- Theatrical poster
- Directed by: Mike Figgis
- Screenplay by: Helen Cooper
- Based on: Miss Julie by August Strindberg
- Produced by: Harriet Cruickshank Mike Figgis
- Starring: Saffron Burrows Peter Mullan
- Cinematography: Benoît Delhomme
- Edited by: Matthew Wood
- Music by: Mike Figgis
- Production company: United Artists
- Distributed by: MGM Distribution Co. (United States) Optimum Releasing (United Kingdom)
- Release date: 10 December 1999;
- Running time: 103 minutes
- Countries: United States United Kingdom
- Language: English

= Miss Julie (1999 film) =

Miss Julie is a 1999 film directed by Mike Figgis based on the 1888 play by August Strindberg, starring Saffron Burrows in the role of Miss Julie and Peter Mullan in the role of Jean.

==Plot==
Midsummer night, 1894, in northern Sweden.
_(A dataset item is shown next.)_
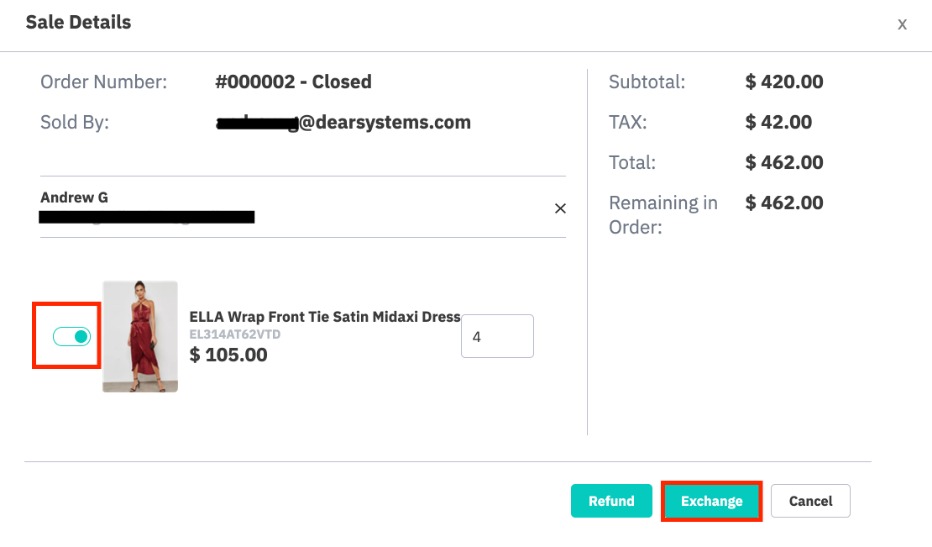This screenshot has width=932, height=547.
Task: Select the quantity field showing 4
Action: [498, 336]
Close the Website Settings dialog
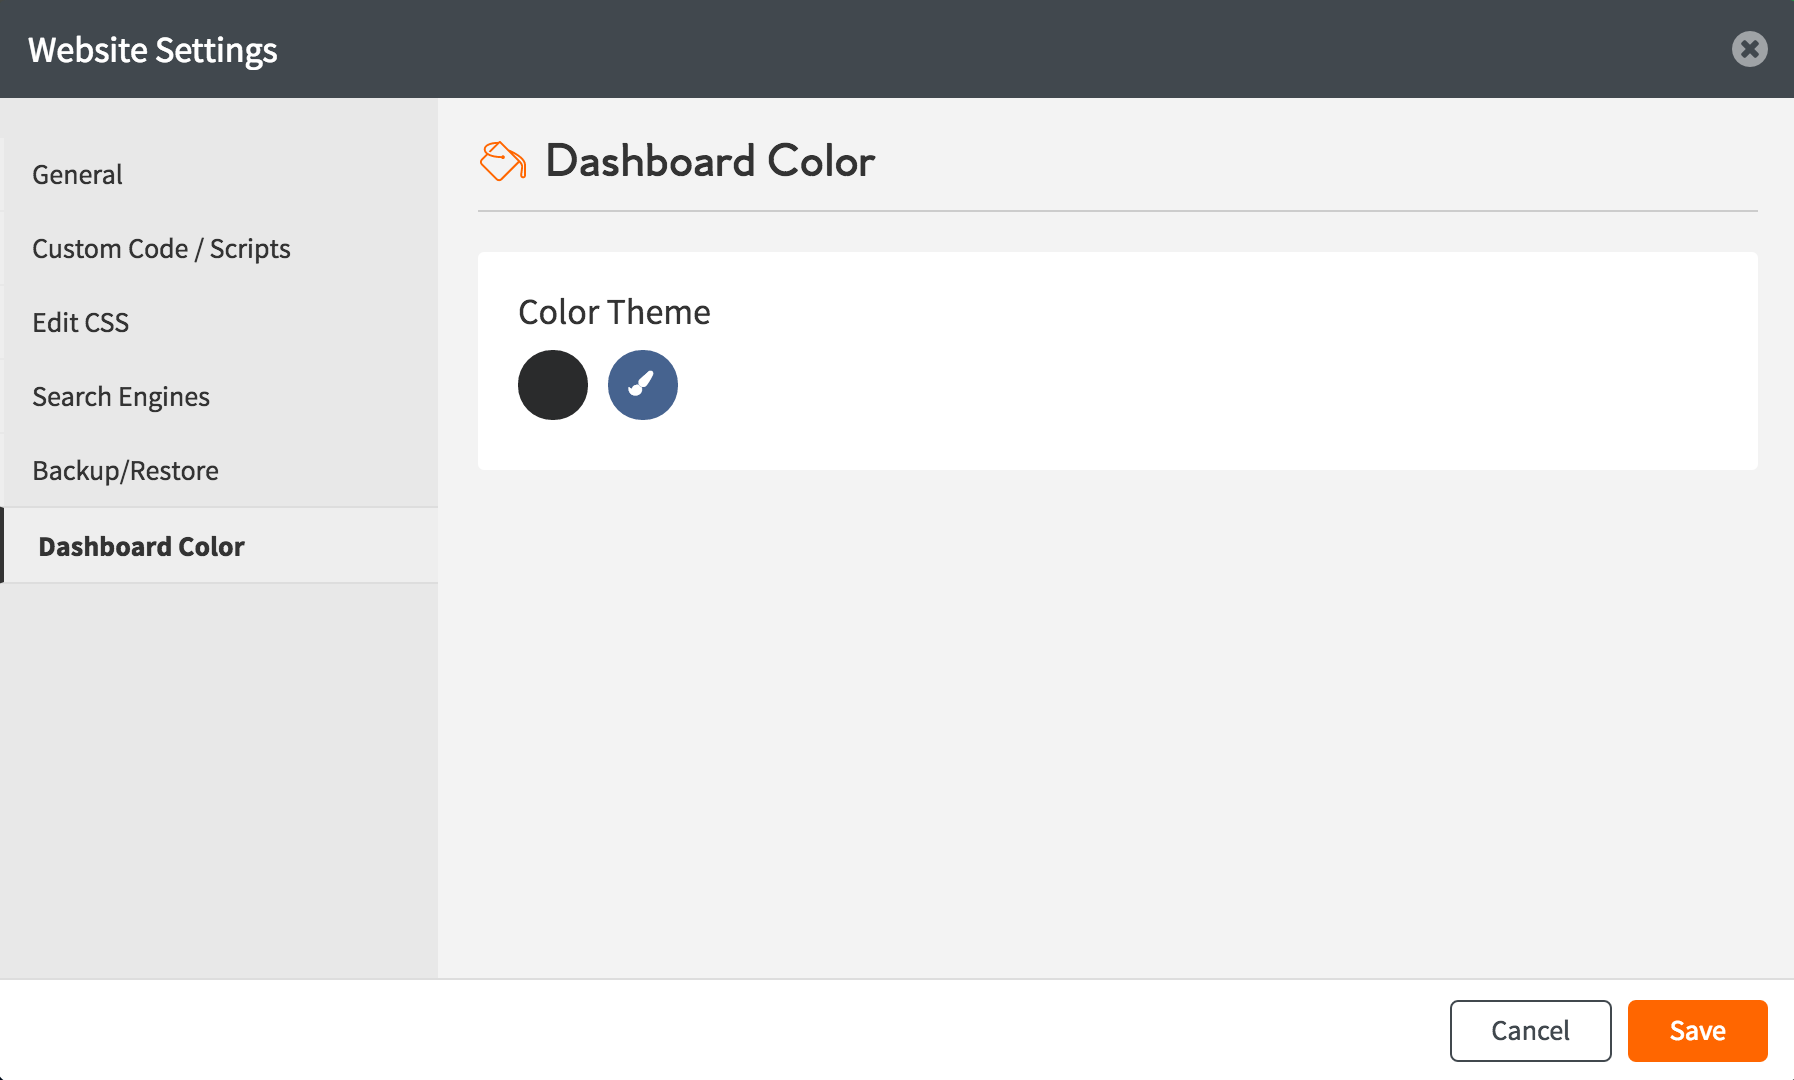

The complex structures of class bind a man and a woman. Miss Julie, the inexperienced but imperious daughter of the manor, deigns to dance at the servants' party. She's also drawn to Jean, a footman who has traveled, speaks well, and doesn't kowtow. He is engaged to Christine, a servant, and while she sleeps, Jean and Miss Julie talk through the night in the kitchen.

For part of the night it's a power struggle, for part it's the baring of souls, and by dawn, they want to break the chains of class and leave Sweden together. When Christine wakes and goes off to church, Jean and Miss Julie have their own decisions to make.